Esiste ancora l’attimo presente quando te ne rendi consapevole?

…..

No che non esiste: non può esistere come attimo presente.

Quando ti fermi e dici ” adesso sono nell’attimo presente” beh, quell’attimo a cui ti riferisci non c’è più, se mai c’è stato, perchè ha lasciato spazio agli altri attimi presenti.

Se dico che esiste quest’attimo presente, questo significa che non possono esistere quelli “dopo”: dire che questo è l’attimo presente significa bloccare il fluire dell’esistenza, ma la vita non può essere congelata.

Per fermare la vita ci affidiamo alle fotografie che,  con tutti i loro limiti, ci danno l’illusione di poter fissare il “qui ed ora” in un fotogramma.

Anche i ricordi hanno la stessa caratteristica, ma sia la fotografia che i ricordi hanno un limite: sono solo rappresentazioni di un qui ed ora che non c’è più, il quale era molto più vasto e diverso di quello immortalato in una foto o nella nostra memoria.

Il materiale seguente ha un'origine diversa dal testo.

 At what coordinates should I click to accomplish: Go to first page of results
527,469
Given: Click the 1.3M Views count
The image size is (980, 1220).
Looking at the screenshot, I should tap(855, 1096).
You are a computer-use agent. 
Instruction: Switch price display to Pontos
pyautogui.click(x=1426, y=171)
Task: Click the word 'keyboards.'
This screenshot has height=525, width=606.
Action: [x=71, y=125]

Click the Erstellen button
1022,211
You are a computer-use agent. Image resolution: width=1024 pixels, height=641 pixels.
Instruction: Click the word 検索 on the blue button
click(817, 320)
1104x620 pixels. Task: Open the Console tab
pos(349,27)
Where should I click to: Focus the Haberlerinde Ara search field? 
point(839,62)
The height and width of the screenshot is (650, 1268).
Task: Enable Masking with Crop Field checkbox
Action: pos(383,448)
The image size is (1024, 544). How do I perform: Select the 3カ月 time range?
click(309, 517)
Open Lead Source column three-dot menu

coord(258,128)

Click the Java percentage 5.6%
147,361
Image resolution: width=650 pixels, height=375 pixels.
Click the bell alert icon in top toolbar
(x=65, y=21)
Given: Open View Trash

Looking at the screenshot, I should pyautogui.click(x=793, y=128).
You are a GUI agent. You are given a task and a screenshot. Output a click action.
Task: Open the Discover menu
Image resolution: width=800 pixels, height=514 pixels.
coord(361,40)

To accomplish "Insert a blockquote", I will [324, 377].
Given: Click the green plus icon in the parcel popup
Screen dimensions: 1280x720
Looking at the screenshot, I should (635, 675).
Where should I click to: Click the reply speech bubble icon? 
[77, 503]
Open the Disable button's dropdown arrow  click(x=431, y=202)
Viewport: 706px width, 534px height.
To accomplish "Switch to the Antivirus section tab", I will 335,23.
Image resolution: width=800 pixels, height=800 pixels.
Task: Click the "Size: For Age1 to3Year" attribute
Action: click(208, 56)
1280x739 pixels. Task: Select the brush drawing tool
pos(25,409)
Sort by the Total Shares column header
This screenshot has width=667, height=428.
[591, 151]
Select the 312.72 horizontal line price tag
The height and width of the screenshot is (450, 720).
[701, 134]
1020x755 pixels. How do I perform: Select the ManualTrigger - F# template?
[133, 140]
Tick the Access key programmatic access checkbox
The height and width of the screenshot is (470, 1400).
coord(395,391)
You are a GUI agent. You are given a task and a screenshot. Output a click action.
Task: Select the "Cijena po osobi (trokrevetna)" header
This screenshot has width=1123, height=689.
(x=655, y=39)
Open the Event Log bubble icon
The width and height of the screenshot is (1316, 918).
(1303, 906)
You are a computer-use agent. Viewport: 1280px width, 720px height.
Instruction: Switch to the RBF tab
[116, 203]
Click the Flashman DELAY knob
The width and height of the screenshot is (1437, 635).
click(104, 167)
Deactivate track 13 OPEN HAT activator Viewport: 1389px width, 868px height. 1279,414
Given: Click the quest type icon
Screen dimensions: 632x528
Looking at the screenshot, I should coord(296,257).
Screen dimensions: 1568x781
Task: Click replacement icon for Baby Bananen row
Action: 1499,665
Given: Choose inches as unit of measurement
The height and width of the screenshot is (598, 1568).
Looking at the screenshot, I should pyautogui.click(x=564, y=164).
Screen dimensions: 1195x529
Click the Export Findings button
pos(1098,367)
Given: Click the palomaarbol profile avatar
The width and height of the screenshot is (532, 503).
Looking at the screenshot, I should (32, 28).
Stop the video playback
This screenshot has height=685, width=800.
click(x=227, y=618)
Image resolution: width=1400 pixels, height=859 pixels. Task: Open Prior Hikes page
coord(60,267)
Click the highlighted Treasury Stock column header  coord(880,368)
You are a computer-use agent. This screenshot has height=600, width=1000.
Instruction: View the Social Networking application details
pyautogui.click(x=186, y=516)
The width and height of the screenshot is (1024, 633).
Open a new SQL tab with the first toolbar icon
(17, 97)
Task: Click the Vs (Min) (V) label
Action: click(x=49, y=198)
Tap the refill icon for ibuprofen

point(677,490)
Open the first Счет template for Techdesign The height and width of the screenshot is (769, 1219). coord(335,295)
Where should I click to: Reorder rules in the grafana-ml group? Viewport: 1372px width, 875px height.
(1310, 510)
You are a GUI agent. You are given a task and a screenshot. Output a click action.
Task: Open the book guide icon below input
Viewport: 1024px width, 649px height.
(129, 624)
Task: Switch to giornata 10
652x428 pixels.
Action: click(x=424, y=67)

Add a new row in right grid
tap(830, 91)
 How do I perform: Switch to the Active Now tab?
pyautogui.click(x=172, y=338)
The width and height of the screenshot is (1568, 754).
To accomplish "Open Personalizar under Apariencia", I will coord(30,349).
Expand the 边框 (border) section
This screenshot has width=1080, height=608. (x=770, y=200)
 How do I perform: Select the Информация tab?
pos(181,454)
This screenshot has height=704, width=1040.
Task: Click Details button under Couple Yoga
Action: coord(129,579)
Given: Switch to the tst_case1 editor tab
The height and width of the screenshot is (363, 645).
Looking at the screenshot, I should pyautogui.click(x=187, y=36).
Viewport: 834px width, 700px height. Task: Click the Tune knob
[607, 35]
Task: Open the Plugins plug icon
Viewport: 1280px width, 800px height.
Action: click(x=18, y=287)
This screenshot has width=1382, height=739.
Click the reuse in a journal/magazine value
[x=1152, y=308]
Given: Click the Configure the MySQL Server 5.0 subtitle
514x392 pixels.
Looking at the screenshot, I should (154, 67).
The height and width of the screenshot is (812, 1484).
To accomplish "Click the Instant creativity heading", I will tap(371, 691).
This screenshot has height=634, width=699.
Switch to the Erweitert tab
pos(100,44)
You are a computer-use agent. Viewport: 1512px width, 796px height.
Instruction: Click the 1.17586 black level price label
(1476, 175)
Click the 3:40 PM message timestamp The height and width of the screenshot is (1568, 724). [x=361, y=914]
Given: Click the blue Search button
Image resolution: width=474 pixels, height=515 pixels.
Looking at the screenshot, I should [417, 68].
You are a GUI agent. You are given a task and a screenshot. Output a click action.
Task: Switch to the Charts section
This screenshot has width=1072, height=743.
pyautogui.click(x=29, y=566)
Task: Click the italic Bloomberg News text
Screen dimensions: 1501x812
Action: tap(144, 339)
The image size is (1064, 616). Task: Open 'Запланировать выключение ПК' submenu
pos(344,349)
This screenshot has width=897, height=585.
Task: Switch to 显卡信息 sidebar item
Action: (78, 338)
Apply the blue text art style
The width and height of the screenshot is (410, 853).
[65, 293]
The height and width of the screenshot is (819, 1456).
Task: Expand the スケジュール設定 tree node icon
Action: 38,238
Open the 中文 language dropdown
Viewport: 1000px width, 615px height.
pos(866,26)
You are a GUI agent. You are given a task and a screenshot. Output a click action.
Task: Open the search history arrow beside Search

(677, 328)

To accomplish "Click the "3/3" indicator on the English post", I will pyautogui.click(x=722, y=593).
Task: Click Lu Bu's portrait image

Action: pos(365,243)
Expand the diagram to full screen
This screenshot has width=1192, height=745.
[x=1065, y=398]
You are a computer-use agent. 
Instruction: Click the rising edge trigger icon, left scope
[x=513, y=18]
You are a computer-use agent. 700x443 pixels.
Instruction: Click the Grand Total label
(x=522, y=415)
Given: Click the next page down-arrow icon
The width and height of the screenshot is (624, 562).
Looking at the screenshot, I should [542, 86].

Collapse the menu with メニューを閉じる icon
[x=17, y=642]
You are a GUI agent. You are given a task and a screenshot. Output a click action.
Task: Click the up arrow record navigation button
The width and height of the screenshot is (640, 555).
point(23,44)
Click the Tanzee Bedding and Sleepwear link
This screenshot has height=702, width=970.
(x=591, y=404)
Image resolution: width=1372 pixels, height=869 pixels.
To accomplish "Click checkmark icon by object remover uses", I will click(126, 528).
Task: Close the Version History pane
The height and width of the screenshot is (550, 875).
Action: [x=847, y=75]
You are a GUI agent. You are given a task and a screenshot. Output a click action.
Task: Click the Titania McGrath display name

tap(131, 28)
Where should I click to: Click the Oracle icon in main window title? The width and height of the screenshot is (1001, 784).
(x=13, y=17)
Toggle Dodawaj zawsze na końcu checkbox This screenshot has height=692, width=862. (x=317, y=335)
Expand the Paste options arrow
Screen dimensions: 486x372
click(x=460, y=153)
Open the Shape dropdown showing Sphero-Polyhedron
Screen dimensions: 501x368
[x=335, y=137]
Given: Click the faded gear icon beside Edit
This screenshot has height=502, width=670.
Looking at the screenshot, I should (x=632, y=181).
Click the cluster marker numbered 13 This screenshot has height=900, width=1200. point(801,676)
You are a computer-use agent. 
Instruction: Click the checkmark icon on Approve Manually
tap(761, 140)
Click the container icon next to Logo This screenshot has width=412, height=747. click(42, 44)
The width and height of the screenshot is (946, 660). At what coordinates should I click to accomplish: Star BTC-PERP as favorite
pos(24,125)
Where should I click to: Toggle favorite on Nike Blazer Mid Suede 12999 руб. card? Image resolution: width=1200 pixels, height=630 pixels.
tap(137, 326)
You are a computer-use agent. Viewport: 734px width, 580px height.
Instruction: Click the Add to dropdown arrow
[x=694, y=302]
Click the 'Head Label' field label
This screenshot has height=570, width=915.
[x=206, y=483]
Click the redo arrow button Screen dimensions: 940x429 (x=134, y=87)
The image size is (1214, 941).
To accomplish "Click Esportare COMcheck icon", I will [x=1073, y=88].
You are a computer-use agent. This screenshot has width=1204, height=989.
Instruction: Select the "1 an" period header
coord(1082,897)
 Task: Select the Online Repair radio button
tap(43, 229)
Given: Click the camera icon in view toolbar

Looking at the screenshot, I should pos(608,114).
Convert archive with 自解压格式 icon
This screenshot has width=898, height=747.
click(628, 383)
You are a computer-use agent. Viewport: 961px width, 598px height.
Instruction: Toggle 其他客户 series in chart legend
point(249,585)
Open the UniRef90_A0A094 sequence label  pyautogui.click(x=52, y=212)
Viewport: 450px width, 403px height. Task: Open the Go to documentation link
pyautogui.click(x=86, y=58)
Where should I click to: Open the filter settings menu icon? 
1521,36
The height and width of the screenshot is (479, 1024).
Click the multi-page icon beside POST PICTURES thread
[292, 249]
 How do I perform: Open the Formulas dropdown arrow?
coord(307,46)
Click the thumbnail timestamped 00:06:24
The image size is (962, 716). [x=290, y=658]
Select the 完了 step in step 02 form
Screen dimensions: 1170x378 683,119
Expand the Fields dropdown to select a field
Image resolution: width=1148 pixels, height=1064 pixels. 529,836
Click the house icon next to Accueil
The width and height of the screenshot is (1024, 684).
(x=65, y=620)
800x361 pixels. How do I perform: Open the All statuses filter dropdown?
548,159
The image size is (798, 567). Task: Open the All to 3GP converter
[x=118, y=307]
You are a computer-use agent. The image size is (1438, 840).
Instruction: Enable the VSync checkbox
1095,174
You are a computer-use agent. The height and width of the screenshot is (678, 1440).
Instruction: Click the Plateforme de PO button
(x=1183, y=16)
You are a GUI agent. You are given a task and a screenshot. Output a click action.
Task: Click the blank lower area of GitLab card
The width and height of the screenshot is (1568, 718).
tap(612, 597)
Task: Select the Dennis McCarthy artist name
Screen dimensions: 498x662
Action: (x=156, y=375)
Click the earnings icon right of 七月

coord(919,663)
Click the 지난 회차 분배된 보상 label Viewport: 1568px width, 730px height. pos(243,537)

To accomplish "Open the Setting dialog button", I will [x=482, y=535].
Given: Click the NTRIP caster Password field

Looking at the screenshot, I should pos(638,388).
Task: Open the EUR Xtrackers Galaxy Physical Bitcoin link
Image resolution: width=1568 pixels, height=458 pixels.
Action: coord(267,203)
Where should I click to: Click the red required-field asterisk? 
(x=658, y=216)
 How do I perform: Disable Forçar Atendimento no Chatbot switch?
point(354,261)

Quindi, quando fai degli esercizi di presenza, non sei mai nel qui ed ora, semplicemente perchè non esiste nessun qui ed ora.

Possiamo dire che sei in un qui ed ora che fluisce, un susseguirsi di qui ed ora, ma non c’è un qui ed ora.

Che cosa significa allora improvvsare? Perché è essenziale? Perché è diverso dalla presenza?

Prendiamo ad esempio gli improvvisatori per eccellenza, almeno nell’immaginario collettivo: i jazzisti.

Se suono Jazz e devo improvvisare, di sicuro mi servirà essere presente a me stesso e a quello che sto suonando perché, se mentre suono penso a tutt’altro, sarà difficile suonare bene e, sopratutto, improvvisare.

Allora cosa serve per improvvisare, oltre alla presenza?

Serve la tecnica,  essersi fatto il mazzo per interiorizzare e rendere automatici quante più “cose” possibili, ed è per questo che non si smette mai di studiare.

Per poter fluire con  lo scorrere della musica ho bisogno necessariamente di non pensare alla musica, di non pensare alla tecnica.

Se mentre suono penso a come si fa un accordo o ad altri aspetti tecnici, la mia capacità di improvvisare sarà limitata, se non nulla.

Ora mi dirai: ok ma perché dovrebbe interessarmi visto che non suono ne tanto meno sono un jazzista?

La risposta è semplice, caro Watson: ti interessa perchè vivi, perchè vivere è fluire e perché, per fluire,non puoi che improvvisare.

Oppure, ed è ciò che accade molto di frequente, possiamo vivere una vita congelata, non perchè siamo nell’attimo presente, ma piuttosto perchè la viviamo come fosse una tecnica.

Le cose stanno più e meno così: moltissime persone cercano la soluzione ai loro “problemi” nelle tecniche, ma le tecniche possono sortire l’effetto opposto e da soluzione diventare il problema.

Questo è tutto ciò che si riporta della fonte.